Eric Chaim Kline, Bookseller

Eric Chaim Kline, Bookseller
Item #39022 Galerie Alfred Flechtheim: Ausstellung George Grosz, 29. März - 24. April 1926 [Veröffentlichungen des Kunst-Archivs, Nr. 1]. Alfred Flechtheim, Marc Neven Carl Einstein, Max Herrmann, Florent Fels, Gottfried Benn, Text by, Poem by.
Galerie Alfred Flechtheim: Ausstellung George Grosz, 29. März - 24. April 1926 [Veröffentlichungen des Kunst-Archivs, Nr. 1]
Galerie Alfred Flechtheim: Ausstellung George Grosz, 29. März - 24. April 1926 [Veröffentlichungen des Kunst-Archivs, Nr. 1]

Galerie Alfred Flechtheim: Ausstellung George Grosz, 29. März - 24. April 1926 [Veröffentlichungen des Kunst-Archivs, Nr. 1]

Berlin: Das Kunstarchiv Verlag, 1926. First edition. Softcover. Quarto. 36pp. Original printed wrappers. Catalog published on the occasion of an exhibition of paintings and drawings by George Grosz, held during the Spring of 1926 in Berlin, at the Galerie Alfred Flechtheim.* This catalog features 24 duo-tone and b/w photographic reproductions. Includes a poem by Gottfried Benn, and four essay on the artist and his work by Carl Einstein, Marc Neven, Max Herrmann, and Florent Fels. Some age-wear and moderate soiling on wrappers.

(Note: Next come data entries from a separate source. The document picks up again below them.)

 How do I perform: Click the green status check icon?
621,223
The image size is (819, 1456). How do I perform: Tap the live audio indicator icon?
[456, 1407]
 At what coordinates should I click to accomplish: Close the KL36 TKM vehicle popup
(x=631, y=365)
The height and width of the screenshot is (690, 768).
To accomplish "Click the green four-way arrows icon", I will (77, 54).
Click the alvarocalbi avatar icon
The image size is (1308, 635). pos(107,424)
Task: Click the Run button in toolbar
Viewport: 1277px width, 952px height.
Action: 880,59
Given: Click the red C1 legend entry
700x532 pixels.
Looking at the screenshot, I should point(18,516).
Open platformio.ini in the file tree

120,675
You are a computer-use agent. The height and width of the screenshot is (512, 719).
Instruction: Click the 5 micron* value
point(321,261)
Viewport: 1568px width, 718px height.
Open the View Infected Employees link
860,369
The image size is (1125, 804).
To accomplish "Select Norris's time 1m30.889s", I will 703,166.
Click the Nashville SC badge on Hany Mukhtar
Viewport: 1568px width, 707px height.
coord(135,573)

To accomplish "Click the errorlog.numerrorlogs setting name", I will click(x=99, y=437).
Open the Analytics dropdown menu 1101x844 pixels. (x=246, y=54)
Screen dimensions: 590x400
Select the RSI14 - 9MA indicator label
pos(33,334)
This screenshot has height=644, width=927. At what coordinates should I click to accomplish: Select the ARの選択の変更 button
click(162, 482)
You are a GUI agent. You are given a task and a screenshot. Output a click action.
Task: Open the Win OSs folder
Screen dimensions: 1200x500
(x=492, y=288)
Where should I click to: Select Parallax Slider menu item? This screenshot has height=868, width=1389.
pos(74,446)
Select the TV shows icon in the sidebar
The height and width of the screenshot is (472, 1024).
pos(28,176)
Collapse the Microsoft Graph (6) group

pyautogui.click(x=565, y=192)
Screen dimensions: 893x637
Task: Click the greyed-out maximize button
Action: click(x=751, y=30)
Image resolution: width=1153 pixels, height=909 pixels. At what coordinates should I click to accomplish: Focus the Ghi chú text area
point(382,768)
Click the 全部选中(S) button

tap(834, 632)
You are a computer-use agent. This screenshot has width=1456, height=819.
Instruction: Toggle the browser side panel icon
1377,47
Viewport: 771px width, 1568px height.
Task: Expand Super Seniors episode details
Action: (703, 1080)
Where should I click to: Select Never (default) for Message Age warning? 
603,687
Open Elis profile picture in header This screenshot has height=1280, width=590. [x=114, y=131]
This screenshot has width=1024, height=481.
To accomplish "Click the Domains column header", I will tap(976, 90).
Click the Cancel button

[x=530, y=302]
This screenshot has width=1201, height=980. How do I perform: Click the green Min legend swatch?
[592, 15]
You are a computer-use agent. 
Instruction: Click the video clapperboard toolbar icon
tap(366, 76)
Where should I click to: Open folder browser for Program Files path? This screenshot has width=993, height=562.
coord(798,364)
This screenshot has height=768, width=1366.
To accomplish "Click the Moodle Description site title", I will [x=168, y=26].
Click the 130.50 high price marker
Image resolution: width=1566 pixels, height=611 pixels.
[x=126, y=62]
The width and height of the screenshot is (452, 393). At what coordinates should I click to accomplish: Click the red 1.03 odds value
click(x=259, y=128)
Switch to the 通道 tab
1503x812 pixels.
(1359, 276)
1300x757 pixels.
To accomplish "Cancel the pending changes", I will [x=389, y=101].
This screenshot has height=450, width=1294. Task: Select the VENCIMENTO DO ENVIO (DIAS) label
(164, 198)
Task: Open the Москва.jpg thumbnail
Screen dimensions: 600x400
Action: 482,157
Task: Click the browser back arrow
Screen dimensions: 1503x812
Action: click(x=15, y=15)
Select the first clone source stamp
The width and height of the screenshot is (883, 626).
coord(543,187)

Upper corners bumped, thus slightly affecting pages throughout. Text in German, gothic script, with one of the four essays in French. Wrappers in overall good- to good, interior in good+ to very good condition. g+. Item #39022

* Alfred Flechtheim (1878-1937) was a German art dealer, art collector, journalist and publisher. Flechtheim appeared in the art world shortly after 1900, with a collection of paintings by Vincent van Gogh and Paul Cézanne; French Avant garde early works of Pablo Picasso, Georges Braque and André Derain; paintings of Wassily Kandinsky, Maurice de Vlaminck, Alexej von Jawlensky, Gabriele Münter, and the Rhein Expressionists Heinrich Campendonk, August Macke, Heinrich Nauen (de), and Paul Adolf Seehaus (de). Flechtheim opened his first gallery in Düsseldorf in 1913, followed by galleries in Berlin, Frankfurt, Cologne, and Vienna. Flechtheim served in the German Army during World War I, but not at the front. His art business collapsed during the war but he re-opened in Düsseldorf in 1919. In 1921 he founded "Der Querschnitt" (the Cross Section), a cultural magazine. Legendary, glamorous parties in Flechtheim's gallery overflowed with the glitterati of the new Berlin: movie stars, titans of finance, prizefighters and artists of every stripe. As Hitler rose to power in the late 1920s and early 1930s, Flechtheim became a bête noire because of the art he espoused and championed. In 1933, Sturmabteilung men broke up an auction of Flechtheim's paintings. The Nazis aryanized Flechtheim's gallery, as they would many other Jewish businesses, and turned it over to Flechtheim's business manager, Alex Vömel. After the war, former party member Vömel said he didn't even remember who Flechtheim was. The Nazis seized and sold off Flechtheim's private collection, as well as the contents of his gallery. Emigration and Death Six months after the Nazis came to power in 1933, Flechtheim, penniless, fled to Paris, and tried to find work with his former business partner, Daniel-Henry Kahnweiler. Flechtheim subsequently organized exhibits in London of the paintings of exiled German artists. In London, Flechtheim slipped on a patch of ice, was taken to a hospital, punctured his leg on a rusty nail in his hospital bed, developed septicemia leading to amputation of his leg, and died.